I will caution you that borrowing money with the intention of filing for bankruptcy and not repaying it is called bankruptcy fraud, and it is seriously illegal. So, don’t enter into any agreement with the intention of not following through. Understand, however, that intentions and future realities can differ for many very real reasons — including the simple fact that we are living in very uncertain times.
Many utilities are offering forbearance options as well. Do what you have to do to keep the lights and the water on, but do stay informed about the policies and regulations governing shutting off service. Knowing that can help you negotiate a better deal. Also, if you wind up filing for Bankruptcy, the utility companies have some special rights. They can require a new deposit in order to continue providing service after the case is filed. Of course, you will have to pay for all service as the bills come due after you file as well.

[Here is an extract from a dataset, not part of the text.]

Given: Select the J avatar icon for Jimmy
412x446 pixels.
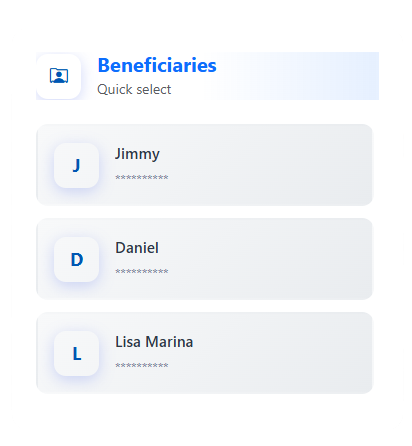Looking at the screenshot, I should tap(77, 165).
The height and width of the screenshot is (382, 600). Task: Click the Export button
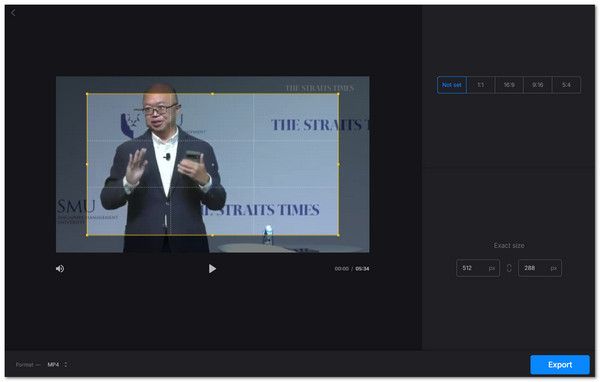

Mortgage forbearance offers are different. They frequently simply defer a few months payments with the expectation that they will all be repaid in a lump sum at the end of the forbearance period. Sorry, but that is neither likely nor helpful. A second option can be to apply for some type of permanent loan modification at the end of the forbearance period. That would be more helpful (depending on the terms of the modification), but it can be difficult to predict at the beginning of the forbearance period what the likelihood is of getting a favorable modification some months in the future.
Counting on a future modification can wind up with a mortgage account falling further and further behind with not just missed payments but also a host of fees assessed by the mortgage company.
A mortgage forbearance may also add the missed payments to the end of the mortgage term. Consider carefully how the accrual of interest will effect this. I am frequently surprised by the number of people who don’t do the math to figure out just how much that forbearance will cost them. It may still be the right decision, but once your future straightens out a bit, it may be very wise to start making small payments every month towards getting those payments paid sooner.
Another thing to consider is that a Chapter 13 bankruptcy is one of the best tools for getting current on a mortgage. So, if you take a forbearance agreement hoping that you will get a loan modification or an extended time to get the payments current — and that doesn’t work out. A Chapter 13 filing can give you up to five years to cure a mortgage arrearage. A Chapter 13 filing can also deal with credit cards that have forbearance balances and give you limited abilities to get utility services back in good standing.
Always remember, no matter how bad things look, it is always worthwhile to know your options, and that includes knowing what a bankruptcy will or won’t do for you.